Figuring out who is a first party and who is a third party is easy most of the time. If I’m browsing Amazon.com, looking to buy books or DVDs, then Amazon is clearly a first party. I have intentionally chosen to access its site and view its products. On the other hand, if I’m reading an article and in the background, without my knowledge, and ad network is collecting information about me to show me personalized ads, that ad network is a third party.

But what happens when one parent company owns two separate businesses, for example, a candy company and a car insurance company? If I order a box of chocolates from the candy company, should my information automatically be shared with the car insurance company, simply because both are owned by the same parent company?

During the 5th W3C meeting held last week in Washington, DC, Stanford researcher Jonathan Mayer, in conjunction with the Electronic Frontier Foundation (EFF) and the open source software project Mozilla, proposed a rule that would prevent separate businesses owned by the same company from both being considered “first parties” and thus being able to freely share information with each other.

Their proposal looks to user expectation as the primary determinant, not to company ownership. Would consumers expect that the two businesses are actually connected, and thus able to share information between them? One way to make it clear that two sites are connected is through co-branding by, for example, using prominent language like “Brand A, provided by Company B.”

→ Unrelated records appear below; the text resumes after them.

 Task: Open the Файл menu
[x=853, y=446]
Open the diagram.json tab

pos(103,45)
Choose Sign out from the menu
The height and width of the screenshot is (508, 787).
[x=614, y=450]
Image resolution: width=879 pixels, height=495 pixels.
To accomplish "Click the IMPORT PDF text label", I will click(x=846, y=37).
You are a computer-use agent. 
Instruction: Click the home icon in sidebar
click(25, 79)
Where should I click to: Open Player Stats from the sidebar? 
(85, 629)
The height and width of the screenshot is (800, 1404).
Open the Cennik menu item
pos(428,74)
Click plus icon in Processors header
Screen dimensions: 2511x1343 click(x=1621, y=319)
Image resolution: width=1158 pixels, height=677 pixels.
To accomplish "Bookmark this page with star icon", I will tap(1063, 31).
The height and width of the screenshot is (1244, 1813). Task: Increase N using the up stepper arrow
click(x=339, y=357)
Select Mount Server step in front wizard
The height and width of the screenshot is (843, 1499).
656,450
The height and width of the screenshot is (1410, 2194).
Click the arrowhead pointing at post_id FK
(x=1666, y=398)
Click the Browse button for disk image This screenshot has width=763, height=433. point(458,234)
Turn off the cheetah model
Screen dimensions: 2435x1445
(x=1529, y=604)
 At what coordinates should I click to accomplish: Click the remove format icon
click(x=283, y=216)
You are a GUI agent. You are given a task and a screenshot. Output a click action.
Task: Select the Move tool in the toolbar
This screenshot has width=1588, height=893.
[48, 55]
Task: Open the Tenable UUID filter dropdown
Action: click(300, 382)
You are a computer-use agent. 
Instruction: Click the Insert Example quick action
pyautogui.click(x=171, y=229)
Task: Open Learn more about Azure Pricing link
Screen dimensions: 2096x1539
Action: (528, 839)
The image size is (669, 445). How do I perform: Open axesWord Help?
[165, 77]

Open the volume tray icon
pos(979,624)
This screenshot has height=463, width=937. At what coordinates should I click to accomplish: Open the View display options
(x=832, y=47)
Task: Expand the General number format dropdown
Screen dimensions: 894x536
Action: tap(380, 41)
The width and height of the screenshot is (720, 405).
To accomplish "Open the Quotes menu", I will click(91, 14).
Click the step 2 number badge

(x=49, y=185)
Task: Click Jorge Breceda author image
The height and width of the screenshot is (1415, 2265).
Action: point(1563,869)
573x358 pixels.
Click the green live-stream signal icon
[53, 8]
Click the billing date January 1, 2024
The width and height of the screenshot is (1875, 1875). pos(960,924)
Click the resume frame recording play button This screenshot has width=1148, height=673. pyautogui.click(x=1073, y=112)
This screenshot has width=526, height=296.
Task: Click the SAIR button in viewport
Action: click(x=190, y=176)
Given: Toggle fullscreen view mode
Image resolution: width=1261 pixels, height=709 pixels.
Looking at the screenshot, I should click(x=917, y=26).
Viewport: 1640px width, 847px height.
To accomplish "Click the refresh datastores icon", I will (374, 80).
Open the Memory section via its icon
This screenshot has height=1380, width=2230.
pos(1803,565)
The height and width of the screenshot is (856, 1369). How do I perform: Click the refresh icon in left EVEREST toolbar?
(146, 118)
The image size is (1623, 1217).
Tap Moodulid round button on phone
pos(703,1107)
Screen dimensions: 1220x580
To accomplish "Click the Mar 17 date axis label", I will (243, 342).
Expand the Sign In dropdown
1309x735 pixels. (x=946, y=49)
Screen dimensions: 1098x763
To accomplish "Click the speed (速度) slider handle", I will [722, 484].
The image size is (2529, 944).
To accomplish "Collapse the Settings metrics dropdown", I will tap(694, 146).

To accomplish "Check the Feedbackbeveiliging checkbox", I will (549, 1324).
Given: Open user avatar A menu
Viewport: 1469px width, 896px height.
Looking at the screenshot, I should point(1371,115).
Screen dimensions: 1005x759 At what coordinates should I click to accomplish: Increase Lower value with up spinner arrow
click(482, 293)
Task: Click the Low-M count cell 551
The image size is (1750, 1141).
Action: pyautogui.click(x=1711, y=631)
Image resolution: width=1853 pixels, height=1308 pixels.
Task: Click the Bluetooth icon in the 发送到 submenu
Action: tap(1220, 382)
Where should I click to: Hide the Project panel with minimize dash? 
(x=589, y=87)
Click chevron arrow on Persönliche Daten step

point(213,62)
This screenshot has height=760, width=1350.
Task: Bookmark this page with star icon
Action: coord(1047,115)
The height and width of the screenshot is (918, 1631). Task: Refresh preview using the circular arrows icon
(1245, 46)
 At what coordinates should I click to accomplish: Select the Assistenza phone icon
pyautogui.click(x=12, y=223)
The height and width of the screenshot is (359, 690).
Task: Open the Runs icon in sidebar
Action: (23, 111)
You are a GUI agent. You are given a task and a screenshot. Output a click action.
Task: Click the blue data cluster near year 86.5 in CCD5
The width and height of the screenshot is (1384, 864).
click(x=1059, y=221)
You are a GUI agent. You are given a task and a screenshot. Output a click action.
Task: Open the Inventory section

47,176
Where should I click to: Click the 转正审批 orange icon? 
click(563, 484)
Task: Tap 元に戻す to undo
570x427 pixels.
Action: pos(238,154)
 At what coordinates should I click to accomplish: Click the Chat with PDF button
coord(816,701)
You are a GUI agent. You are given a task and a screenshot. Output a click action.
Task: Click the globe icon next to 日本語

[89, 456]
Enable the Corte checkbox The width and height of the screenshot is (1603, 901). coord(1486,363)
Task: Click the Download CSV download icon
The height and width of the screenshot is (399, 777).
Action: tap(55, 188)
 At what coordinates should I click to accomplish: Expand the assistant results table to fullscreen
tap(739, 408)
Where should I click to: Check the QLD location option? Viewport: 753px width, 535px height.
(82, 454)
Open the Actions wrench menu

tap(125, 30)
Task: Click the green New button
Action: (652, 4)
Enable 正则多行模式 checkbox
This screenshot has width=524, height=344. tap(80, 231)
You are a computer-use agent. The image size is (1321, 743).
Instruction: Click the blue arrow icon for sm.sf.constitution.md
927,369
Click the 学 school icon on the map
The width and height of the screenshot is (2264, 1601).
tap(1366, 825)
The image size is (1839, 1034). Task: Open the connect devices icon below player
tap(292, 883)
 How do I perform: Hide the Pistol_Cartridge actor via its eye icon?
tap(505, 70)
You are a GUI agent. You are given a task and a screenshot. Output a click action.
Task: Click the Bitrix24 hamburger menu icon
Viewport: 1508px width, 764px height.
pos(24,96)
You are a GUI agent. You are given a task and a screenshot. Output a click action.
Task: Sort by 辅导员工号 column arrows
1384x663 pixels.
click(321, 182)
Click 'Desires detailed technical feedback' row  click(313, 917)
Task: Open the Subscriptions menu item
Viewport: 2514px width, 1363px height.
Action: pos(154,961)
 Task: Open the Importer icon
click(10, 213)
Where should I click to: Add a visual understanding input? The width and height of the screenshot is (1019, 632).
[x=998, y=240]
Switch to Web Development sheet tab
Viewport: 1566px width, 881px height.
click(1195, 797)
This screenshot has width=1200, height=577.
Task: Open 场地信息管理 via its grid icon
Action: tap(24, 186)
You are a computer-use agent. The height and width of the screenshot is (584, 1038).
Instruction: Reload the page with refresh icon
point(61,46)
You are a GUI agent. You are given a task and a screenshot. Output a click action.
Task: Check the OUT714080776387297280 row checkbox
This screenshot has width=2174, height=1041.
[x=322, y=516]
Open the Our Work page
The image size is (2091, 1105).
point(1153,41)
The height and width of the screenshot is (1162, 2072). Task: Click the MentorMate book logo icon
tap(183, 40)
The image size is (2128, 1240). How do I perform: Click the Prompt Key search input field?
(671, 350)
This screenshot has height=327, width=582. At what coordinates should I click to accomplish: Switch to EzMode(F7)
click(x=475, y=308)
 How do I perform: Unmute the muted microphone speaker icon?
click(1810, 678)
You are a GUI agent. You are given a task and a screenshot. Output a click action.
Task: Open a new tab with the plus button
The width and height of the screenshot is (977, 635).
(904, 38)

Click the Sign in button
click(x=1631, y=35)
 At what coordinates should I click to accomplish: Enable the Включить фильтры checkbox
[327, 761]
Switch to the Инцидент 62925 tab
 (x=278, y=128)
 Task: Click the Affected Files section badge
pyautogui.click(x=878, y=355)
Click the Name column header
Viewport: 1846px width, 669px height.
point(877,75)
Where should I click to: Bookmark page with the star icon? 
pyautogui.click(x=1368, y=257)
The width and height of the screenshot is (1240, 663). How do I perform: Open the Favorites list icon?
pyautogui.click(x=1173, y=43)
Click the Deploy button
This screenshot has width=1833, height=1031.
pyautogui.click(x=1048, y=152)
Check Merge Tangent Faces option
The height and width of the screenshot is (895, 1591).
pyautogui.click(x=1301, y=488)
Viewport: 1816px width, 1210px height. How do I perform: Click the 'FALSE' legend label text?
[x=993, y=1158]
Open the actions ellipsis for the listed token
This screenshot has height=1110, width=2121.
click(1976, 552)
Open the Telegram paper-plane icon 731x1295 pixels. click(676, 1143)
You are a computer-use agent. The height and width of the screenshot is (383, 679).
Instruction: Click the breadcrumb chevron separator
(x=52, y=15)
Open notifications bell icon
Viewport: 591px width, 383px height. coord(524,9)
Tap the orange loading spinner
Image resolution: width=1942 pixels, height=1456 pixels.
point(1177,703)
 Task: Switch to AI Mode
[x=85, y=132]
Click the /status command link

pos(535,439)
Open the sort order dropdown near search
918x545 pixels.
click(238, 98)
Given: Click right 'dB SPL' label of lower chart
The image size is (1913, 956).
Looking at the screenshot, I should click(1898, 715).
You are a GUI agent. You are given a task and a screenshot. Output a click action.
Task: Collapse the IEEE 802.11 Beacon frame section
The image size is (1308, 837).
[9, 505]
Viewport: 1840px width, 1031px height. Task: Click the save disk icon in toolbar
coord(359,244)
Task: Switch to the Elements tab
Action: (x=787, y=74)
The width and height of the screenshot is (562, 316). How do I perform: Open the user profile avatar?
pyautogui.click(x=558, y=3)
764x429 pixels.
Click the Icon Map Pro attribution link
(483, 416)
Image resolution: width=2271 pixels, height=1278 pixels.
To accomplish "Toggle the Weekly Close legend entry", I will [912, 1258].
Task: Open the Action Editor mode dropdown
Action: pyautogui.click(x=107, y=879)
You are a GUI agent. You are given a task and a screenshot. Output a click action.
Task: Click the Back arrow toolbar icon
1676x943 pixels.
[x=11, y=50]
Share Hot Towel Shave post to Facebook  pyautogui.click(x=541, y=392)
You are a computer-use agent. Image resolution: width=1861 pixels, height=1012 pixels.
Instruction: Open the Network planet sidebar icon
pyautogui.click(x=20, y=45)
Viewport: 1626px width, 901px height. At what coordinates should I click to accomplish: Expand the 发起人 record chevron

Industry members tend to share the view that businesses owned by the same parent company should be able to share consumer data across company affiliates, even if a user has clicked the Do Not Track button, so as to avoid unnecessary costs and limitations. But consider the fact that some holding companies own a great number of unrelated businesses, all of which would become “first parties” for information sharing purposes if you gave your data to just one.

Our take: Reasonable consumer expectations should determine whether data can be shared or not. If there’s no way to tell that two companies are affiliated, then the average consumer would probably not expect that by giving his information to one, he is also sharing it with the other.